Une équipe de la police suit désormais la piste de plusieurs tueurs en série qui sévissent dans différents coins de l'Europe avec des modes opératoires différents, mais qui signent tous leurs victimes avec " *e " sur le corps. Ils sembleraient donc qu'ils communiquent entre eux, ce qui paraît impossible. Ayant écumé toutes les possibilités, ils font appel à un criminologue, Mikelis, réputé pour se mettre dans la peau des tueurs. Mais ils vont tous basculer dans un monde plein de psychopathes, sadiques, violeurs, pervers, meurtriers... et j'en passe et des meilleurs.

Les personnages sont très attachants, du moins pour les " bons ". On s'attache à eux, car l'on se rend compte à quel point cela doit être difficile d'être confronté à de pareilles horreurs. Il y a de quoi ébranler les nerfs les plus solides et l'on se demande comment ils font pour ne pas tomber eux-mêmes dans la violence la plus pure.

Maxime Chattam nous tient en haleine pendant toute la durée du roman. Tout ce qu'on pense savoir ou qu'on devine, se révèle finalement des pacotilles face à la vraie vérité de l'histoire.

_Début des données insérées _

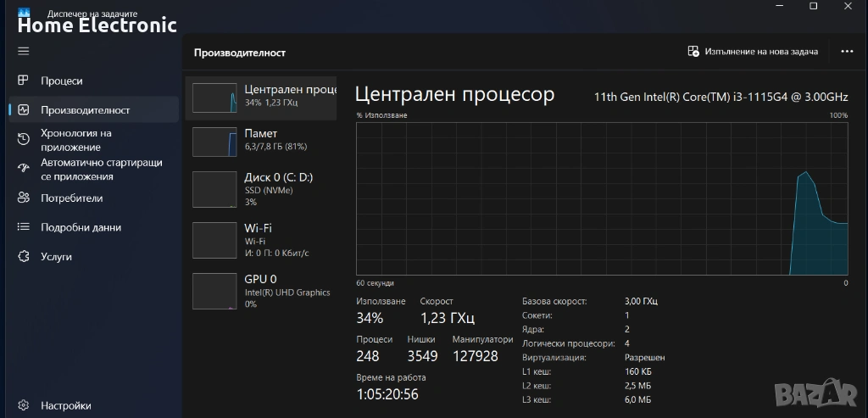Open the Процеси page label
The height and width of the screenshot is (418, 868).
pyautogui.click(x=62, y=81)

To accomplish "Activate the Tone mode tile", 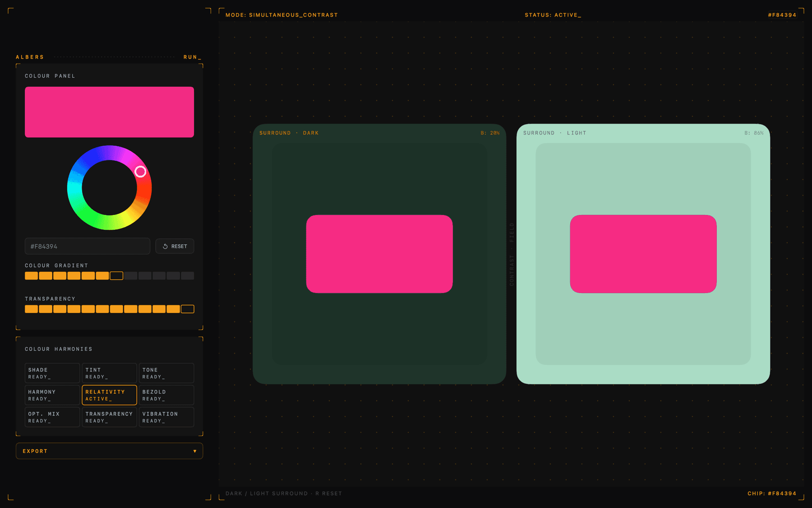I will coord(166,373).
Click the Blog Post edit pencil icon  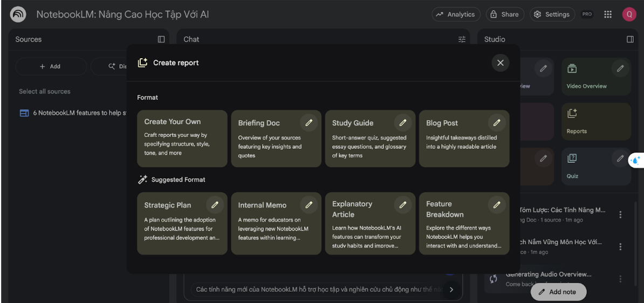pos(497,123)
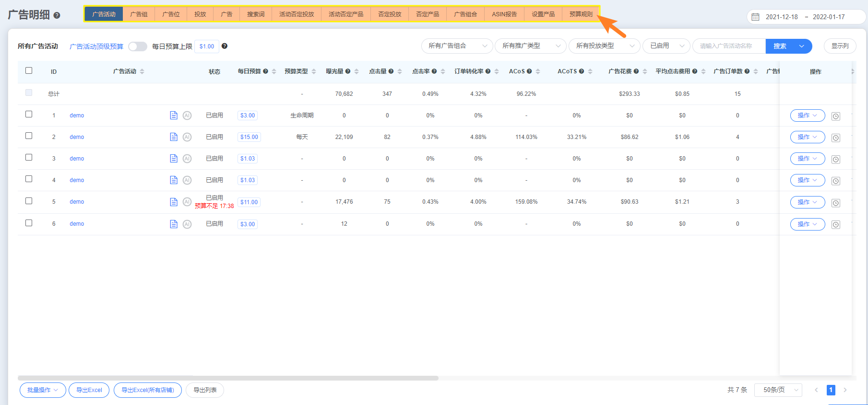Screen dimensions: 868x405
Task: Click the campaign name search input field
Action: (728, 46)
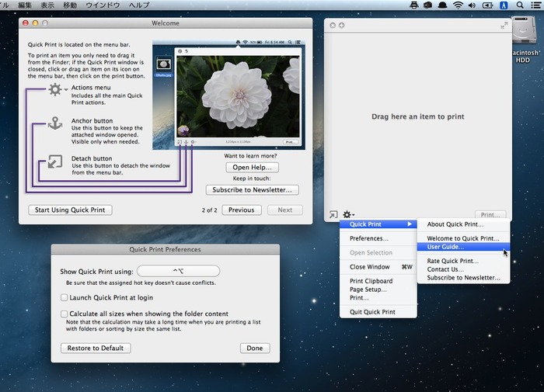Click the expand arrows icon at window corner

[x=504, y=26]
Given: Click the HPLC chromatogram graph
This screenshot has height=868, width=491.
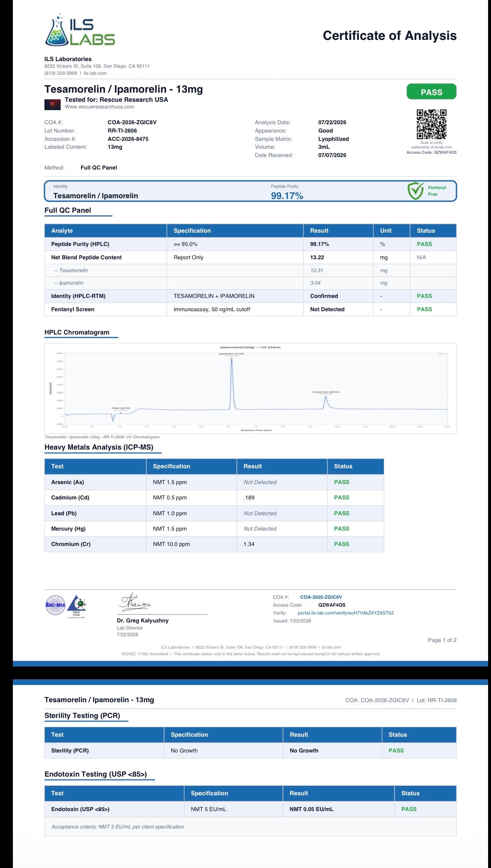Looking at the screenshot, I should click(x=250, y=389).
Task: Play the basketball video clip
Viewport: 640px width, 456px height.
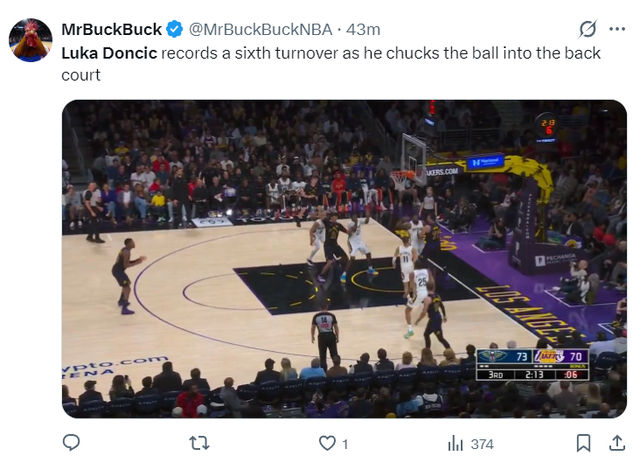Action: [x=344, y=258]
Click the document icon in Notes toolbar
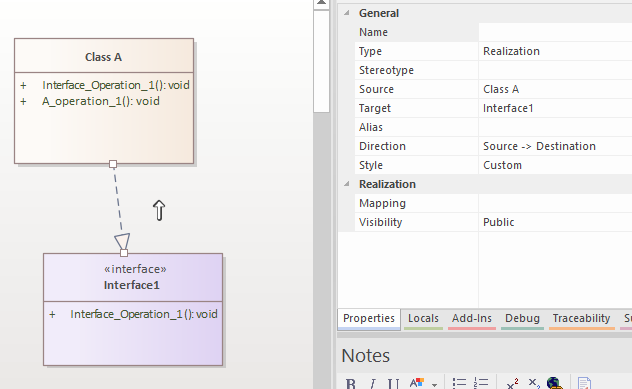Image resolution: width=632 pixels, height=389 pixels. pos(584,383)
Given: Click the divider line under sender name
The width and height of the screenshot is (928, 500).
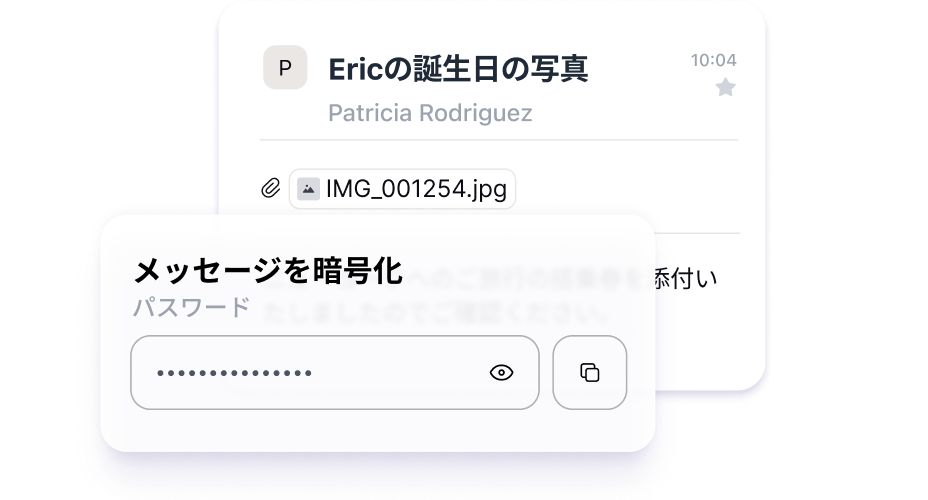Looking at the screenshot, I should 499,140.
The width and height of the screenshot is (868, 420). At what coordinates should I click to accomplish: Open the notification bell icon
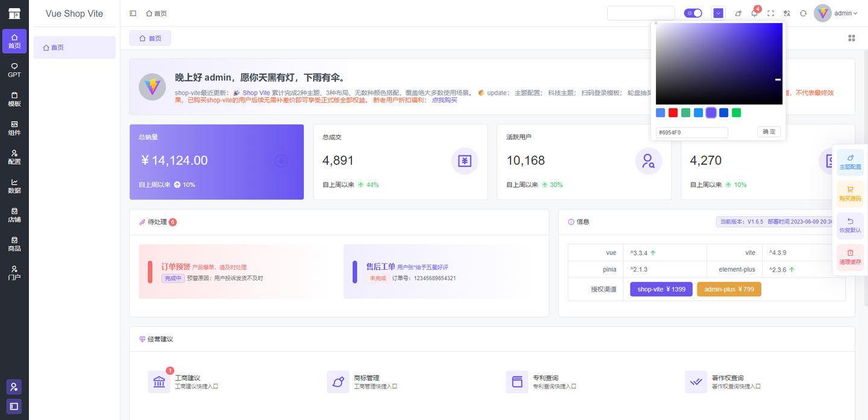[754, 13]
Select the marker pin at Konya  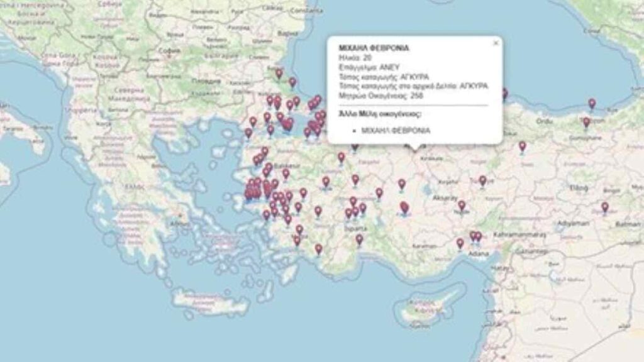404,207
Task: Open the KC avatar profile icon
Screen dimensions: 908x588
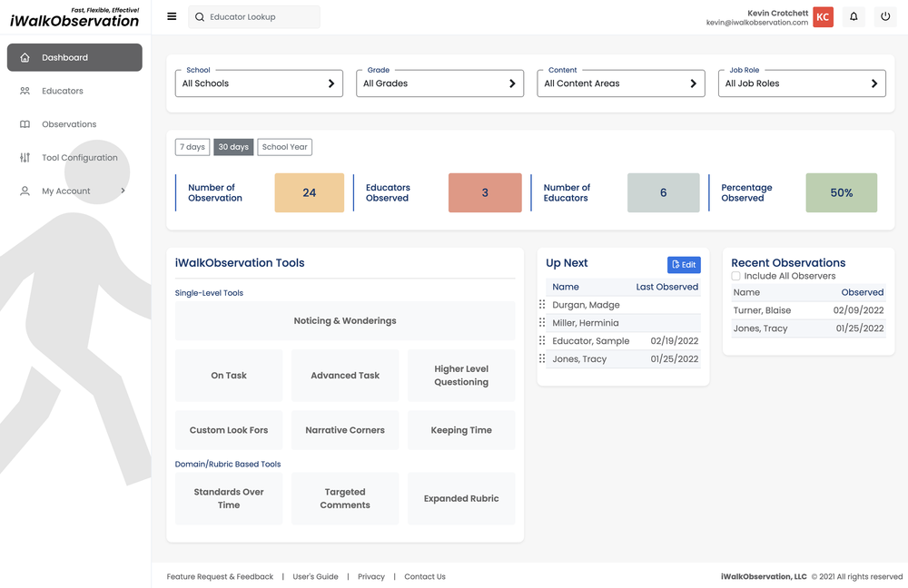Action: (x=823, y=15)
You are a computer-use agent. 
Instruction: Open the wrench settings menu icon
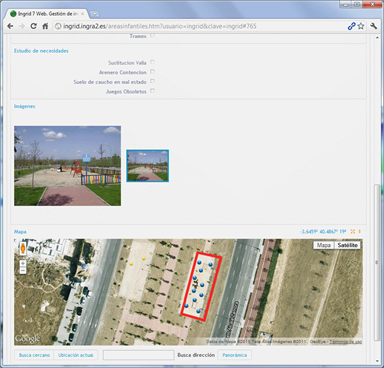pos(373,26)
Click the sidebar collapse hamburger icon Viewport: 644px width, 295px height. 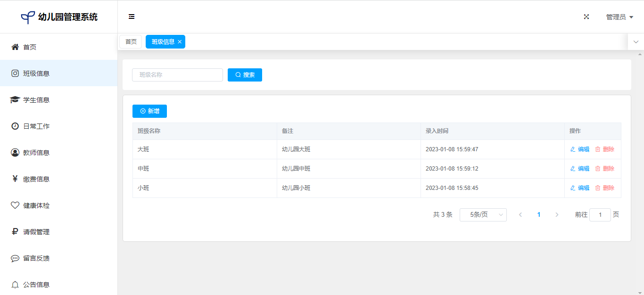click(x=132, y=16)
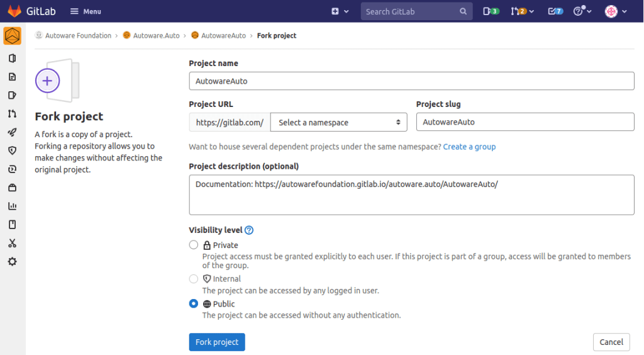Open the Merge requests sidebar icon
Viewport: 644px width, 355px height.
point(12,114)
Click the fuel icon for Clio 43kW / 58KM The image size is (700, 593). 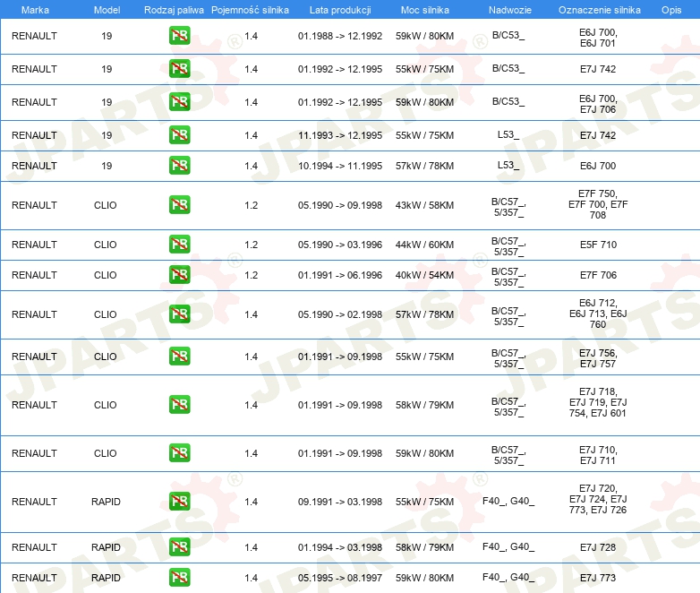[179, 205]
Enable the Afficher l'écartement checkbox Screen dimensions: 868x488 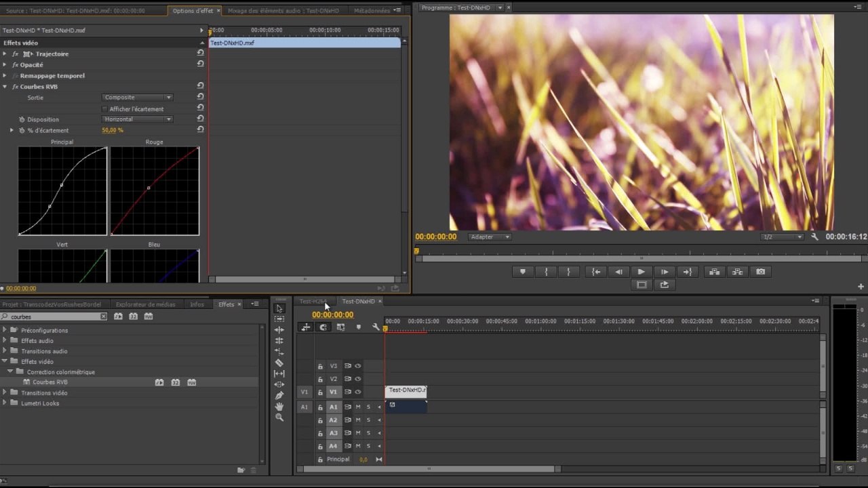coord(104,108)
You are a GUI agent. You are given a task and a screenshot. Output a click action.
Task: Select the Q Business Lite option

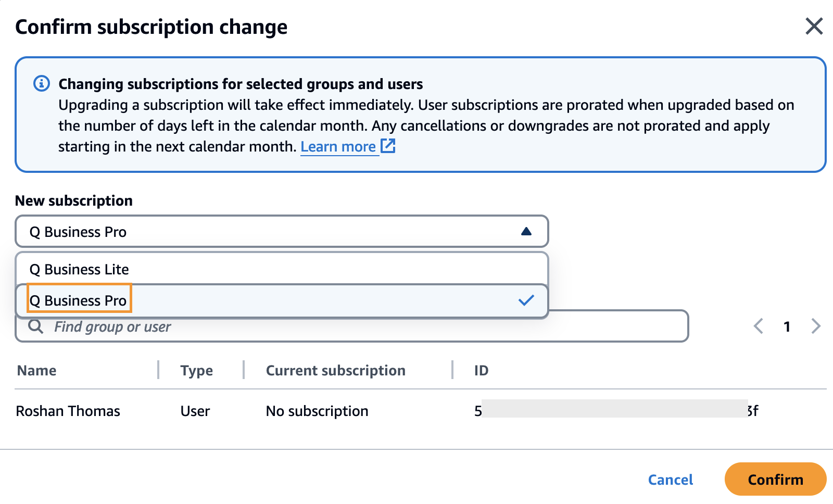[79, 269]
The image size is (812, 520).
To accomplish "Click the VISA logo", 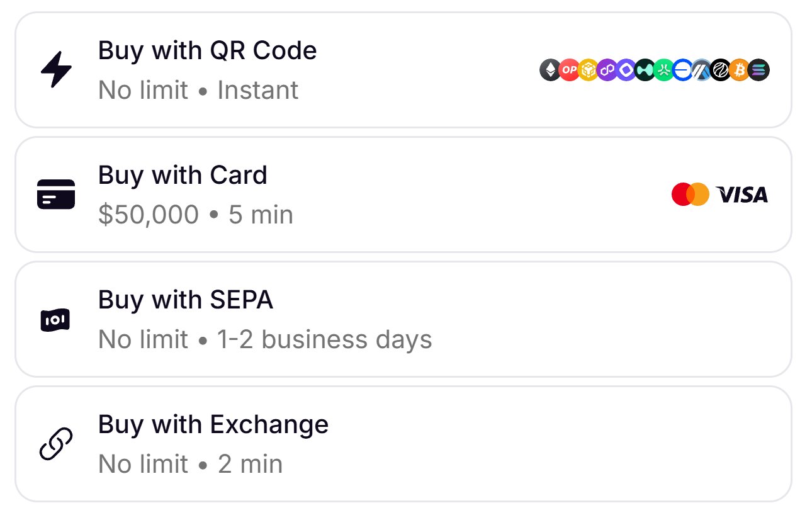I will (743, 195).
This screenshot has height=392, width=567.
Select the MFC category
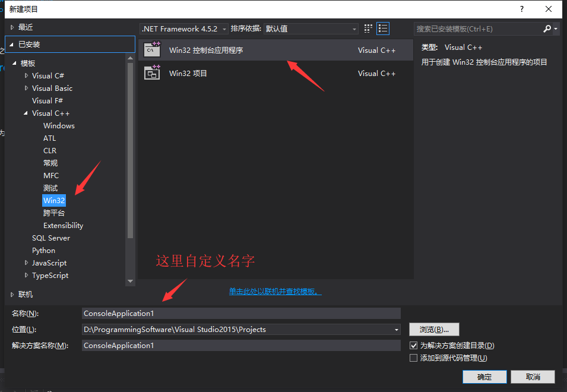pyautogui.click(x=51, y=175)
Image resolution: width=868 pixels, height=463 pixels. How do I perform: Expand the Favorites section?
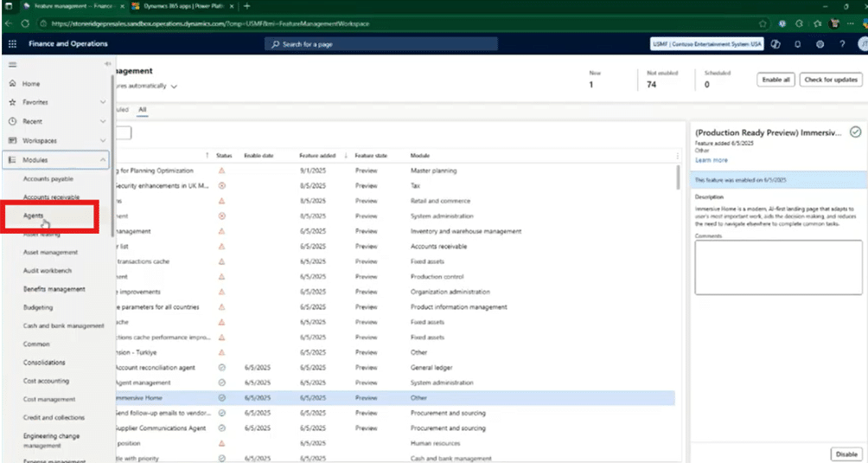(103, 102)
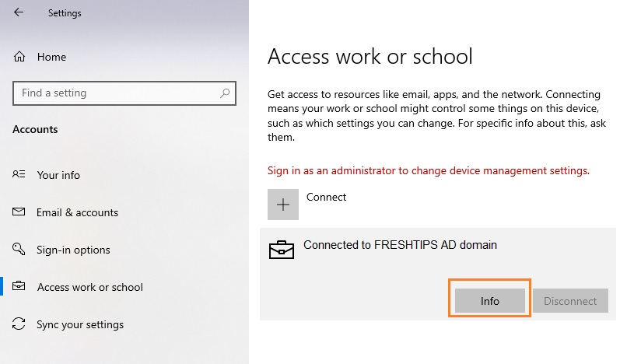
Task: Click the FRESHTIPS domain briefcase icon
Action: 281,250
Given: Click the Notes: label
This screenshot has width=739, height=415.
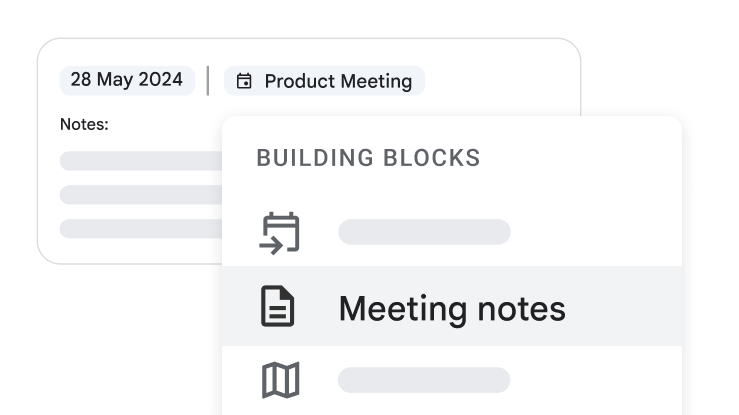Looking at the screenshot, I should click(84, 125).
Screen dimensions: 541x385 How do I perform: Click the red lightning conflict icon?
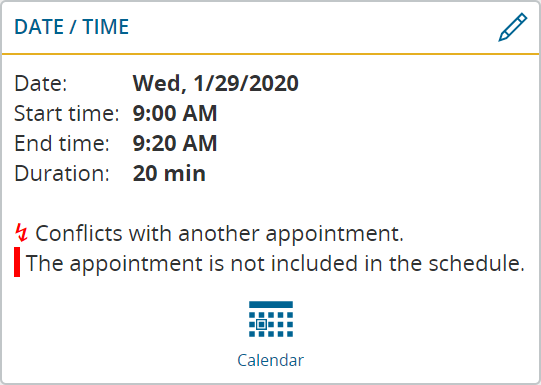click(x=21, y=233)
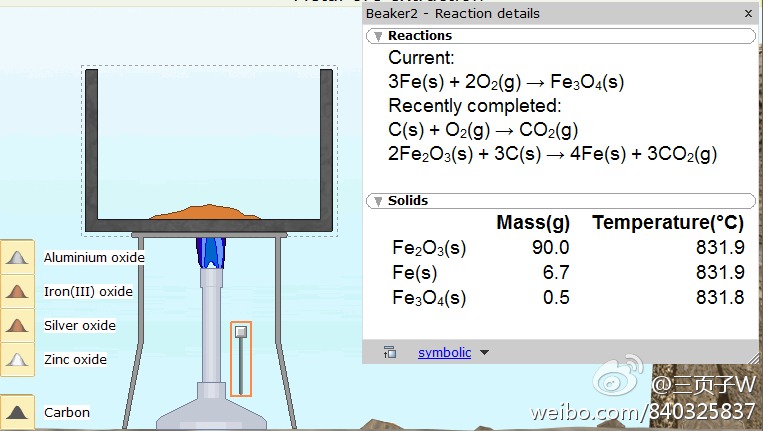
Task: Click the Bunsen burner flame
Action: tap(211, 253)
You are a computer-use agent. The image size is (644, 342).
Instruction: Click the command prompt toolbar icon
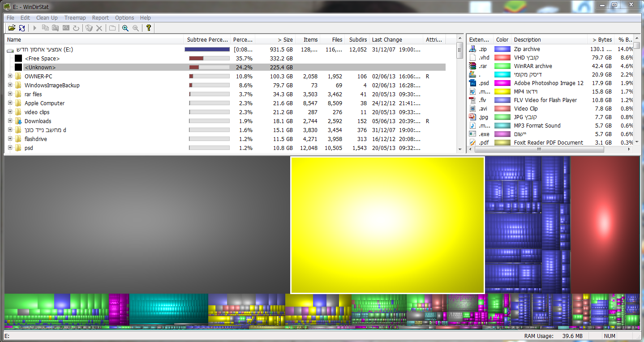[x=66, y=28]
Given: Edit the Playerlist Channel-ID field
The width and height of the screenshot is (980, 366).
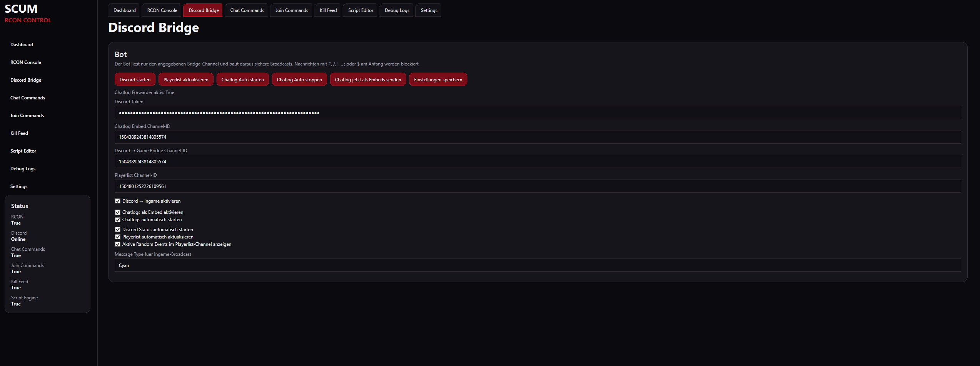Looking at the screenshot, I should pyautogui.click(x=538, y=186).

Impossible d'imaginer la fin de ce roman. Il n'y a jamais rien de prévisible dans son histoire. Tout n'est qu'horreur, perversité... C'est même à se demander ce qu'est la normalité pour finir.
En tout cas, les émotions sont bien là à la lecture de son roman. La répulsion, le dégoût, la peur... Un livre qui ne fait pas bon lire tout seul dans le noir... Ça pourrait vous donner de sacrés cauchemars.
J'ai adoré la fin du roman, car je n'aurais jamais pu imaginer une chose de ce genre. Cela a de quoi faire froid dans le dos. Enfin, je ne préfère pas en dire plus, sinon je risque de vous gâcher le plaisir de la lecture.

Une seule chose à dire : si vous êtes avides de sensations fortes, n'hésitez plus, ce roman est fait pour vous.

PS : J'ai aussi été contente de retrouver le personnage de Joshua Brolin, même s'il a un petit rôle, il était le héros principal d'une de ses trilogies. J'espère d'ailleurs le revoir un jour dans un roman à lui tout seul. Car c'est un personnage fort charismatique.